__GIVEN INSTRUCTION 1__.
In the post on Amy Sara Carroll's article, what issue of Signs is the article cited from?

Monday, October 22, 2012

Amy Sara Carroll, “ ‘Accidental Allegories’ Meet ‘The Performative Documentary’: Boystown, Señorita Extraviada, and the Border-Brothel→Maquiladora Paradigm,” Signs 31:2 (Winter 2006): 357-396.

9 comments:

  1. In Amy Sara Carroll’s extensive writing “Accidental Allegories” Meet “The Performative Documentary” explores the idea of a deconstructed Mexican/American border that is irrelevant due to globalization and how that has allowed for the atrocities of Juarez to prevail. Carroll address how due to border towns that perpetuate the “persistence of radicalized and sexualized working Women” which then leads to the idea that a woman’s body is disposable. Carroll addresses her concerns by reviewing a handful of “performative documentaries” as well as Boystown, a catalog of indecently gathered photographs that illustrate how the Border has been constructed beyond tangible supplies. Carroll’s concern when reviewing these works is how women are “accidentally” turned into allegories, documentaries losing the idea that these are real women experiencing real harm and are to be sensationalized for a viewers expense or intrigue.

__GIVEN INSTRUCTION 2__.
From the listing below, duplicate the part that opens with the line containing "Where should I click to: Click the unit" and closes with the line containing "coord(716,1363)", keeping both of those lines and changing nothing.

__GIVEN DATA__.
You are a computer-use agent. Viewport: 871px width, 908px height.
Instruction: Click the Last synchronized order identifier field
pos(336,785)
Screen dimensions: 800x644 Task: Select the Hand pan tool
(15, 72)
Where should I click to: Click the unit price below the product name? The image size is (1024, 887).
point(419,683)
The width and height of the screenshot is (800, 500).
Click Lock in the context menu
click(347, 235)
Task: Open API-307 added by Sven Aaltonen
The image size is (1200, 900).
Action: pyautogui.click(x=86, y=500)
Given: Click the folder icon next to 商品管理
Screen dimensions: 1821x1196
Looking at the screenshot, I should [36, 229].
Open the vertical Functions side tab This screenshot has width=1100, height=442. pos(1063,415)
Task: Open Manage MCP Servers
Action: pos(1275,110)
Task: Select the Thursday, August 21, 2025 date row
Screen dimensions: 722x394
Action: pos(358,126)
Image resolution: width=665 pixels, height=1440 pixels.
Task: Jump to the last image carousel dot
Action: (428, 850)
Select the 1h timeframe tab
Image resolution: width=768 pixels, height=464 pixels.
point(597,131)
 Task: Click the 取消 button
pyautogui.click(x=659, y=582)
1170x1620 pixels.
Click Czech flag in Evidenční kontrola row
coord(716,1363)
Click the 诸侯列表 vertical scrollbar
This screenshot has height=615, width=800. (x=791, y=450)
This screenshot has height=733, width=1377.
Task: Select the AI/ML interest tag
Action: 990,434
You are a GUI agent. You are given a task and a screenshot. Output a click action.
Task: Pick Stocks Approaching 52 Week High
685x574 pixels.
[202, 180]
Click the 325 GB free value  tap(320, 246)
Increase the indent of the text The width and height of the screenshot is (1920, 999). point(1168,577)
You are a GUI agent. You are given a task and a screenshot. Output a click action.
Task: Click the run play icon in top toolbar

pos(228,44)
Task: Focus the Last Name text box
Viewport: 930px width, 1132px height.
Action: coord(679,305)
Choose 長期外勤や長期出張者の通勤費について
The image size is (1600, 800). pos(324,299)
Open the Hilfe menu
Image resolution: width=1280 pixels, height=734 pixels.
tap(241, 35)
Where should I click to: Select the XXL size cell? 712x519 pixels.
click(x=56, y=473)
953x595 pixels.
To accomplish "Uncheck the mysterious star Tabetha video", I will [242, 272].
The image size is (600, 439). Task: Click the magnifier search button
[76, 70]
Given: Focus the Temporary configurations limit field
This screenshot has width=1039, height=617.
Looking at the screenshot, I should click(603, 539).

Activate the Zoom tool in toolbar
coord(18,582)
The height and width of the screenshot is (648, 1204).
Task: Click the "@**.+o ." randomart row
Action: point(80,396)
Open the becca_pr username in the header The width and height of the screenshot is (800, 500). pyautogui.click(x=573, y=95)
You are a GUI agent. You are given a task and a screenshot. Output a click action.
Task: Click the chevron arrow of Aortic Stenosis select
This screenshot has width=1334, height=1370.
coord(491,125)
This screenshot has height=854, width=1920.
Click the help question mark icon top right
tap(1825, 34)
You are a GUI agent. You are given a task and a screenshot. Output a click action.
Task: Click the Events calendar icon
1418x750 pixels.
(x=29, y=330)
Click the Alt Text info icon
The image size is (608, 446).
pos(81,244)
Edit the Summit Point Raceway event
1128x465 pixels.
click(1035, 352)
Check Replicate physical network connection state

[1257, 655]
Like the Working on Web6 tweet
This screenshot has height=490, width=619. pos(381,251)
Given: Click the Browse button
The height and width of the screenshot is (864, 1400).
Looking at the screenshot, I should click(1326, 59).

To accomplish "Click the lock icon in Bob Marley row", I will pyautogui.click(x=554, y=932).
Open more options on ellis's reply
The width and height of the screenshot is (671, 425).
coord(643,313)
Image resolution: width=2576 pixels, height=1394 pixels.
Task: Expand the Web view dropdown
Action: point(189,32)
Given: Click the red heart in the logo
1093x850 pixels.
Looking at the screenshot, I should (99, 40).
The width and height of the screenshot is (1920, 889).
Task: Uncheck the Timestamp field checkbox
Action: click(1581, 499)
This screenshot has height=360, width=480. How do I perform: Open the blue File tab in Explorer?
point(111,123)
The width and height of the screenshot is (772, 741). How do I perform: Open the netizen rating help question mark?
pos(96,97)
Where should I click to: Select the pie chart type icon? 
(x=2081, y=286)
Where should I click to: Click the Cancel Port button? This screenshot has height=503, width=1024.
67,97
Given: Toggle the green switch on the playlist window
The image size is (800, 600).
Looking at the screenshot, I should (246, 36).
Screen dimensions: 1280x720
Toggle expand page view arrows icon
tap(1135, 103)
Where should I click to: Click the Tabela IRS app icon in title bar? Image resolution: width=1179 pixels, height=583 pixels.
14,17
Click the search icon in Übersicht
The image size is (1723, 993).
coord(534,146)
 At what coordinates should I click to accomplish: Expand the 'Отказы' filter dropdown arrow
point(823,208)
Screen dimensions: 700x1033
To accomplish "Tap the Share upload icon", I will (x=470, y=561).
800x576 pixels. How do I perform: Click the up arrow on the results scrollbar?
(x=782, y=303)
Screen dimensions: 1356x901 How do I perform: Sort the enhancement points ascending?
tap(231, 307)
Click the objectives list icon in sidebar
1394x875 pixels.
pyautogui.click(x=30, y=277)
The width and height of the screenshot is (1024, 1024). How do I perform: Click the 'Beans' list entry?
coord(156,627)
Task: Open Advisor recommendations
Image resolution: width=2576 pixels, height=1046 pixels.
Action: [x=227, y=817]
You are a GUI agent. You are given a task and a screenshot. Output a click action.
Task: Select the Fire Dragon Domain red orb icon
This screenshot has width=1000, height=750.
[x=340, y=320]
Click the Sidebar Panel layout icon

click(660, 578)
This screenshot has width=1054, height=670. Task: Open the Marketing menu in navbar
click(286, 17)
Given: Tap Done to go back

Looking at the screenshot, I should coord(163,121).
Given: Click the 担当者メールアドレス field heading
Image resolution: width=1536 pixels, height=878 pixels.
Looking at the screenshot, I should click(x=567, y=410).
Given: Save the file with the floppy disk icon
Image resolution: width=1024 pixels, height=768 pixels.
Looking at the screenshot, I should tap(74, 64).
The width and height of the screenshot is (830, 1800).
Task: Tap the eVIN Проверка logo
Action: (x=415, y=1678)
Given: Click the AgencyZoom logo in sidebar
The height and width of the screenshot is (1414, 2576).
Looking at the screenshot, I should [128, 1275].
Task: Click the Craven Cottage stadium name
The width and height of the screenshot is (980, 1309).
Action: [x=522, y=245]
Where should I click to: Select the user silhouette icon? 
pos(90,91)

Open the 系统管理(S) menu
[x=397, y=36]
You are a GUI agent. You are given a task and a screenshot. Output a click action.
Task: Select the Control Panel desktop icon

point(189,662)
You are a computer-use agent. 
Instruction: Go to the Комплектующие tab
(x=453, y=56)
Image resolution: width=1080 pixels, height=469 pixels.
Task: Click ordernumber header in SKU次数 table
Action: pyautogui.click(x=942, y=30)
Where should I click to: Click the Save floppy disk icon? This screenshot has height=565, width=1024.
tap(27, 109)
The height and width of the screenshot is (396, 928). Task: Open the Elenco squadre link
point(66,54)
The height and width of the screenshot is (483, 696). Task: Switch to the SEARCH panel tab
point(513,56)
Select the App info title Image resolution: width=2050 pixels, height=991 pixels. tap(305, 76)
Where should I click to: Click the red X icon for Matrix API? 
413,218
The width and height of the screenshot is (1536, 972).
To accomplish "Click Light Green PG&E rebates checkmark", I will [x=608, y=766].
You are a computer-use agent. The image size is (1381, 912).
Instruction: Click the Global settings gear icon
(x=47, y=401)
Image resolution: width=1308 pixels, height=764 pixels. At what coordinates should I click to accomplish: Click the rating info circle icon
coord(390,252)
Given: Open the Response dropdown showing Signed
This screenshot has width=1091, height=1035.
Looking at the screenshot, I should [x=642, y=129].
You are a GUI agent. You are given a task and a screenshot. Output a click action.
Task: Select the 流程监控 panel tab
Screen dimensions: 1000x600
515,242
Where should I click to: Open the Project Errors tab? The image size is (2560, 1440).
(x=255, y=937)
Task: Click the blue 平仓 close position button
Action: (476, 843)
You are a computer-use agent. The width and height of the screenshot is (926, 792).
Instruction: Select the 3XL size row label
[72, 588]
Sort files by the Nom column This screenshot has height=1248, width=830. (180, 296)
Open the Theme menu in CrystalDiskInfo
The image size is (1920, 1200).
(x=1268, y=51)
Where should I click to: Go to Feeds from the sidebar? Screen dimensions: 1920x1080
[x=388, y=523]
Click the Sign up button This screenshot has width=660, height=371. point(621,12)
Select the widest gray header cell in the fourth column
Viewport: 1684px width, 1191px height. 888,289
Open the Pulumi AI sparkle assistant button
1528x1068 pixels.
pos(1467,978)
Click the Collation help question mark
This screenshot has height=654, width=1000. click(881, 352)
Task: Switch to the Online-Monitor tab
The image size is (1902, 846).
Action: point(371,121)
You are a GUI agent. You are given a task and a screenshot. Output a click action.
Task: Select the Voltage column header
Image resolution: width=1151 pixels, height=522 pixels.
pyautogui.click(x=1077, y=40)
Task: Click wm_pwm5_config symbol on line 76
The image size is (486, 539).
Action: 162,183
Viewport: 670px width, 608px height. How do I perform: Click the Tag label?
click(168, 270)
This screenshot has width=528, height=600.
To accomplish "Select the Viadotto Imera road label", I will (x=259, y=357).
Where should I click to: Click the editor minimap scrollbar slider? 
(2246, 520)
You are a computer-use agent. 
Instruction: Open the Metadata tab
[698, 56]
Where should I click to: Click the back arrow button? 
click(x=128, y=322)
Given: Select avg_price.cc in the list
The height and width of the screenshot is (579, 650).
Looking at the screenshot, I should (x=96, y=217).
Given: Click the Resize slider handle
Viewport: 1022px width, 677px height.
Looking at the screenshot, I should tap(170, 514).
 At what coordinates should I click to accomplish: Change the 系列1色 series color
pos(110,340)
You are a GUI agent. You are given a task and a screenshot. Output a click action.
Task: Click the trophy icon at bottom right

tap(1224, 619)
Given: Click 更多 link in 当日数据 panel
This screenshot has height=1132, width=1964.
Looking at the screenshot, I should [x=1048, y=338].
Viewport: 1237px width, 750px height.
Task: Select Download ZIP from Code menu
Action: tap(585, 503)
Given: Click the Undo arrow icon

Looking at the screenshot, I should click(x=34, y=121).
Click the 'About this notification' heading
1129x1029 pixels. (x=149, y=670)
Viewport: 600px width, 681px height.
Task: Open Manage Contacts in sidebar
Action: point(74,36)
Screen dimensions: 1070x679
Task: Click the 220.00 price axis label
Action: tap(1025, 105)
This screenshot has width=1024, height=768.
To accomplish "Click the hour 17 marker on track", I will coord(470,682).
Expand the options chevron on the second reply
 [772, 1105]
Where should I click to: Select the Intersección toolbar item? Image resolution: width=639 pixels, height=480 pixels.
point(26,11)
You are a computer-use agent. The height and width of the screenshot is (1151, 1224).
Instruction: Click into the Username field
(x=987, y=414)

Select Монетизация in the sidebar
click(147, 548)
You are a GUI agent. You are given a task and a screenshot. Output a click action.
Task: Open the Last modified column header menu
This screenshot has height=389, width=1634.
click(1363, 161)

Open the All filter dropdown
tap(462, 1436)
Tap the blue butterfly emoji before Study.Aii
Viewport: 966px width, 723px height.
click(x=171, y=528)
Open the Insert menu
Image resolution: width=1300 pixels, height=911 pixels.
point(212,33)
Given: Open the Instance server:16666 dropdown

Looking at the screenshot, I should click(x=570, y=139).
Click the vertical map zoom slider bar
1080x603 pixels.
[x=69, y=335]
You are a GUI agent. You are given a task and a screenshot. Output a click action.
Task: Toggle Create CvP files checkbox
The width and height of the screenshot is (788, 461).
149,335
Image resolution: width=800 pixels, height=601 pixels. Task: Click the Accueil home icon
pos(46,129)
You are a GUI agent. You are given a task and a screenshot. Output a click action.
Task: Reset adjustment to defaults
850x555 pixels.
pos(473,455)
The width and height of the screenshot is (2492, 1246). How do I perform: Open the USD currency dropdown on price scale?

__COMPLETE RESPONSE 1__.
Signs 31:2 (Winter 2006), pages 357-396.

__COMPLETE RESPONSE 2__.
Where should I click to: Click the unit price below the product name? The image size is (1024, 887).
point(419,683)
The width and height of the screenshot is (800, 500).
Click Lock in the context menu
click(347, 235)
Task: Open API-307 added by Sven Aaltonen
The image size is (1200, 900).
Action: pyautogui.click(x=86, y=500)
Given: Click the folder icon next to 商品管理
Screen dimensions: 1821x1196
Looking at the screenshot, I should [36, 229].
Open the vertical Functions side tab This screenshot has width=1100, height=442. pos(1063,415)
Task: Open Manage MCP Servers
Action: pos(1275,110)
Task: Select the Thursday, August 21, 2025 date row
Screen dimensions: 722x394
Action: pos(358,126)
Image resolution: width=665 pixels, height=1440 pixels.
Task: Jump to the last image carousel dot
Action: (428, 850)
Select the 1h timeframe tab
Image resolution: width=768 pixels, height=464 pixels.
point(597,131)
 Task: Click the 取消 button
pyautogui.click(x=659, y=582)
1170x1620 pixels.
Click Czech flag in Evidenční kontrola row
coord(716,1363)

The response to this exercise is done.